── Selected extract ──
  • 2000
    Between Ambition and Achievement, the first study of black and minority ethnic disabled young people’s views of independence and independent living, used in the development of the Valuing People strategy to improve support for people with learning disabilities. Also used by the Housing Corporation in 2004 when reviewing funding priorities for social housing. Began deploying the SFSC parent programme across the UK, with just over 80 parents completing the programme.
  • 1999
    Ratna Dutt awarded OBE for services to race equality.  Letting Through Light, our Department of Health-commissioned guide to better practice in mental health services, sold 2000 copies in the first year. It received positive feedback from a wide audience, including the Royal College of Psychiatrists.  Respect, a learning package for social care staff working with black and minority ethnic older people, disseminated to 160 social services departments and bought by over 40 health authorities and trusts within six months of publication. It was also requested by 120 voluntary organisations and private sector providers (mainly residential care providers). It was referenced by the National Service Framework for Older People and identified as a key resource for implementing the Single Assessment Process for older people.
  • 1998
    Sure Start for All, guidance developed with the Sure Start Unit, increased the participation of black and minority ethnic families in rounds two and three of the Sure Start programme to over 90 per cent of projects. Before the project less than 10 per cent of Sure Start trailblazers identified services to black and minority ethnic families in their plans.
  • 1997
    Consultation on race and disability established the priorities of a three-year Joseph Rowntree Foundation programme with a total budget of £450,000, at the time the largest programme of its kind. The Race and Disability Programme led to 22 research and development projects, including work with young people on advocacy amongst others.
  • 1996
    Awarded one of the first National Lottery infrastructure grants. This was also the largest grant to a black and minority ethnic-led voluntary and community organisation at the time. The grant allowed us to improve practice in organisations working with black and minority ethnic children and families, based on our study of their support needs.  Department of Health ask HMSO to publish our review of evidence on black and minority ethnic communities experience of social care. Review used by a number of Social Services Inspectorate inspections, included the major inspections of services for older people (They look after their own, 1997) and services for children and families (Excellence and not excuses, 2000).
───
── Dataset excerpts ──
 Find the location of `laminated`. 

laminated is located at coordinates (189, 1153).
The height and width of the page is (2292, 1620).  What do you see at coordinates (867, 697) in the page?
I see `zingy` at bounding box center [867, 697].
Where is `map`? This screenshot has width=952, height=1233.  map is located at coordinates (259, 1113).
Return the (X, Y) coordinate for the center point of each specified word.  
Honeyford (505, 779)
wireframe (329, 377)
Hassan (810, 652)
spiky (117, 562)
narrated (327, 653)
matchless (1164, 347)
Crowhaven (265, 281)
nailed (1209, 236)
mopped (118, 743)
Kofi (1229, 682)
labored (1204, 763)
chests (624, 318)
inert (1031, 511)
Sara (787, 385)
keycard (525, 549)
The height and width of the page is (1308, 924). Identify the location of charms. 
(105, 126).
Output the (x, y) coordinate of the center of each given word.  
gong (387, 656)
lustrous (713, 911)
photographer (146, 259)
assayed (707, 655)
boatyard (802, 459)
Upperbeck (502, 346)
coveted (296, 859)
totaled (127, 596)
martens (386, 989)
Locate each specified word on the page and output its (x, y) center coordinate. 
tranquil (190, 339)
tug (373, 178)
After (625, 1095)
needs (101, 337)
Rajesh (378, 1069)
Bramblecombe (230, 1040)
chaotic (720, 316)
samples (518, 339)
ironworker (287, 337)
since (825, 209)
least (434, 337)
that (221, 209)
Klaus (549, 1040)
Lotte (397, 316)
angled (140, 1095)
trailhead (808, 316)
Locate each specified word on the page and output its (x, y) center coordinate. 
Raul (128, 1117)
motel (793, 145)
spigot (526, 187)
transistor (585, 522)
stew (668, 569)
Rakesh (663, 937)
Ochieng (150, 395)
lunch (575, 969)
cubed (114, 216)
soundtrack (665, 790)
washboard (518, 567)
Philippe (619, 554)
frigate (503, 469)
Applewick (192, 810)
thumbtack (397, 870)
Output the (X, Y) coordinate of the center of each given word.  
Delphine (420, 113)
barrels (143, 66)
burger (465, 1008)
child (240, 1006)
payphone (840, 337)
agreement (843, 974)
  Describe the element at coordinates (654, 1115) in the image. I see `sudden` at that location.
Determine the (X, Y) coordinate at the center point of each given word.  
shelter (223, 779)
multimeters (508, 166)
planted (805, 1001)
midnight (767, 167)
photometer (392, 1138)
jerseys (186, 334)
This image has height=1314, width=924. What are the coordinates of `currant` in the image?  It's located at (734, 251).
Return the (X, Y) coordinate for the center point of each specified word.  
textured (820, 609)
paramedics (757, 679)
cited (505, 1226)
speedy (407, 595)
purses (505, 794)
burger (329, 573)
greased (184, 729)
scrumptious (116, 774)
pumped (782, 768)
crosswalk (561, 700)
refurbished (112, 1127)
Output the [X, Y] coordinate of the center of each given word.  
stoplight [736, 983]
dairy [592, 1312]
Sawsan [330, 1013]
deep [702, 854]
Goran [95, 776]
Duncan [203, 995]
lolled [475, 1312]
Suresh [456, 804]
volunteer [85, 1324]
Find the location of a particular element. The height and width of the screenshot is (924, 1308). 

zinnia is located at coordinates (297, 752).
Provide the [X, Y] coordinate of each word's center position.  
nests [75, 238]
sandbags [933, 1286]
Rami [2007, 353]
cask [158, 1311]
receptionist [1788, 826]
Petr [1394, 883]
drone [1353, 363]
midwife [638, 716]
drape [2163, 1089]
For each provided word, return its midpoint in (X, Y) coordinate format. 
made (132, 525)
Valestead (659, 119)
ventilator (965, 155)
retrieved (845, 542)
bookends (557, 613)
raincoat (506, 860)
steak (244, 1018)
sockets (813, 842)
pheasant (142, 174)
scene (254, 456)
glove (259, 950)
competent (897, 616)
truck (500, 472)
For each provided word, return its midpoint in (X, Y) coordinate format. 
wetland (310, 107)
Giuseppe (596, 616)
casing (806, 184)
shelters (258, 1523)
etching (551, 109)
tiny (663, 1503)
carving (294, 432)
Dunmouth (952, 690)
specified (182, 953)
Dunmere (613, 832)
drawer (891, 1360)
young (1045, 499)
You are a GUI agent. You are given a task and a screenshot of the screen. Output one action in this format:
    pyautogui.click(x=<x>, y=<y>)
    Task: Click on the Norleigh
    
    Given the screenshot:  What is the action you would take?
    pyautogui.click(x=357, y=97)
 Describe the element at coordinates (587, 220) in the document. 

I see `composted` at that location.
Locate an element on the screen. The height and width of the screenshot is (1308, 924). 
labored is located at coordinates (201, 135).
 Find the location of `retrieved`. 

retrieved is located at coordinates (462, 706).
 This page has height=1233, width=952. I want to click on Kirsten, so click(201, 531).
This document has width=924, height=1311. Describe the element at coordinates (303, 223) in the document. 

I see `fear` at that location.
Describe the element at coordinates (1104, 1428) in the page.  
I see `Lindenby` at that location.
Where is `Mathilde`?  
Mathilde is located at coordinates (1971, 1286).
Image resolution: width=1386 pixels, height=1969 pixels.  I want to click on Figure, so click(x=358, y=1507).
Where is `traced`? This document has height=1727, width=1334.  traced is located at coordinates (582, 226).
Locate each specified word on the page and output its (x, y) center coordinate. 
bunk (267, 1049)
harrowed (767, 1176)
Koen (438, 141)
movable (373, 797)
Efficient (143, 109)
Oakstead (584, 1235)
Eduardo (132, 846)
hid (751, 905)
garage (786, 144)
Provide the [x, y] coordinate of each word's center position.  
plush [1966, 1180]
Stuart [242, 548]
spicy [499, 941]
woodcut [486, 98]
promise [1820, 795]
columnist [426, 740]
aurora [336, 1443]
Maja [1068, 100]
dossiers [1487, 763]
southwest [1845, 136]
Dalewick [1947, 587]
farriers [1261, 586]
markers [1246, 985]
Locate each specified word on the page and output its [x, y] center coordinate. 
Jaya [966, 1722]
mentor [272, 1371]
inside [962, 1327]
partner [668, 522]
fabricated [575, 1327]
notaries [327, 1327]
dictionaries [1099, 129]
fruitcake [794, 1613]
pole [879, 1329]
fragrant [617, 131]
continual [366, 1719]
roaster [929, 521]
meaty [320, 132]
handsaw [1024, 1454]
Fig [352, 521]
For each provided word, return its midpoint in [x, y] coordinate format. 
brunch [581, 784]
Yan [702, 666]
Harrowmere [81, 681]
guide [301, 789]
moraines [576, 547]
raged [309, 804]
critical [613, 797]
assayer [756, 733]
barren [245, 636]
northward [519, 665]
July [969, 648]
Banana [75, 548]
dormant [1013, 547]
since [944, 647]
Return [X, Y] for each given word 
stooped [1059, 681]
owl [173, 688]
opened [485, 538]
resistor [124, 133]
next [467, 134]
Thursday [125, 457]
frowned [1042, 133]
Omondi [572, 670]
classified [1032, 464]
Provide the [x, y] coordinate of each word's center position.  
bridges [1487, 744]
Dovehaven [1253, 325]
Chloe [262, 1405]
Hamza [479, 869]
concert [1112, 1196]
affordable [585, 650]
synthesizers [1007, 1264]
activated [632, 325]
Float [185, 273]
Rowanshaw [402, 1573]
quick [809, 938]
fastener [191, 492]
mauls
───
● Check your understanding
1. Summarize the timeline of milestones from 1996 to 2000 in two sentences.
2. Write the next part of the timeline of milestones, continuing after its last sentence.
The listing is separate material from the timeline.

● Answer section
1. Between 1996 and 2000, the organization won one of the first National Lottery infrastructure grants, had its review of evidence on social care published by HMSO at the Department of Health's request, set the priorities of a £450,000 Joseph Rowntree Foundation race and disability program, and helped raise black and minority ethnic participation in Sure Start to over 90 percent of projects. It also produced the widely used guides Letting Through Light and Respect, published the study Between Ambition and Achievement, began deploying the SFSC parent program across the UK, and saw Ratna Dutt awarded an OBE for services to race equality.

2.
  • 1995
    Secured a grant in the first announcements of grants from the National Lottery Charities Board to look at the use of family centres by black and minority ethnic families. The resulting report (Family centred, 1998) was used by local authorities such as Nottingham City Council to ensure that their family centres improved services to black and minority ethnic families as well as maintaining their focus on prevention.
  • 1994
    Collaborative study of NSPCC’s 86 Child Protection Teams led to the employment of a Development Worker, an increase in the number of black and minority ethnic staff, the setting-up of the Grove House Family Centre and the Asian Language Helpline.
  • 1993
    Devised an interactive model to help Social Services Inspectorate’s Inspectors review how their inspection standards were accounting for evidence on discrimination and disadvantage as well as how they were collating evidence in their inspections. This model was used with four subsequent inspections, eventually led to a standard specifically addressing equality.
  • 1992
    At least 40 social services departments report take-up of our ideas on effective ways to implement ethnic record keeping and monitoring as a result of our joint study with NISW’s Research Unit.
  • 1990
    All Equal Under the Act, our guide to ensuring race equality was addressed in the implementation of the 1989 Children Act, received positive reviews and sold 8000 copies in the first two years after publication.